The suppression policy undermined progress made in establishing police force having respect for human rights as its basis. It blurred the line between police force and military that combined to carry out patrols. This policy allowed police to arrest suspects without any credible evidence leading to harassment of some innocent civilians that were mistakenly purported to be members of the gang. An environment of extrajudicial actions against suspected gangs was being tolerated making these gangs be more radical.
It is high time that the government tackled this menace through using better measure. Such measures are like gathering intelligence with investigations to distinguish gang leaders from members, and youth gangs from organized crime to ensure the right individuals and suspects are arrested. Social origin of the gangs should be understood clearly and undertake community training in orienting policies and respect for innocence and legal processes. The Central American government has the obligation to investigate extrajudicial killings and harassment and make it clear that they are not acceptable (Reid and Jolyon 47). Moving from suppression of youth gangs into comprehensive policies against youth violation, will help in protecting the human rights policy hence encourage citizens to work in hand with the police to scrap off this gangs.

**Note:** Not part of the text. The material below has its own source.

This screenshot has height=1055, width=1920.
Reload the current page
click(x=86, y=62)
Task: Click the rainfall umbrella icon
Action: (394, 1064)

Other alternative programs have to be effected. Such a program is the Mano Amiga or friendly hand and Mano Extendida or extended hand (Rabasa 116). This is where force is not used but consultations and investigations. More non aggressive methods include strengthening of domestic institutions, improving the education sector and reduction of poverty. All these measures are going to influence the society to adopt intelligent methods to counteract the youth gangs. Moreover, young people will be involved in the quest to achieve credible education and elude affiliations with these gangs. Most of the youths are involved with these groups due to lack of employment. The government should take action to provide employment opportunities that will give the youth useful things to do in the community and enhance social mobility.
Spatial environmental control and restrictions in Central America have also been established as the framework to reduce urban violence. Integrating ideal policies like the environmental design have reduced opportunities of crimes. This has been accomplished through infrastructure upgrading and environmental renewal, deterring youth from access to the gangs. Social cohesion has become effective in addressing space socialization of violence. In this context it is argued that space within cities perpetuate disorder and fear, communicating a lack of authority and investment in the community. Escalation in the crime levels has invited impunity to be practiced without fear or caution as a result of the ineffectiveness in addressing these criminal gangs.
It is now evident that gang violence in Central America has been elevated into a complex issue in great levels and diversity. A wholesome strategy addressing the causes of this problem has to be initiated. The concept of socialization spaces needs to be understood and strategic development established to claim these places. This will not only aid in reduction of violence but also reinforce social cohesion. The Central American government has to avoid hard line approaches but swift and cohesive mechanisms that will address the gang issue and the involved drug cartels.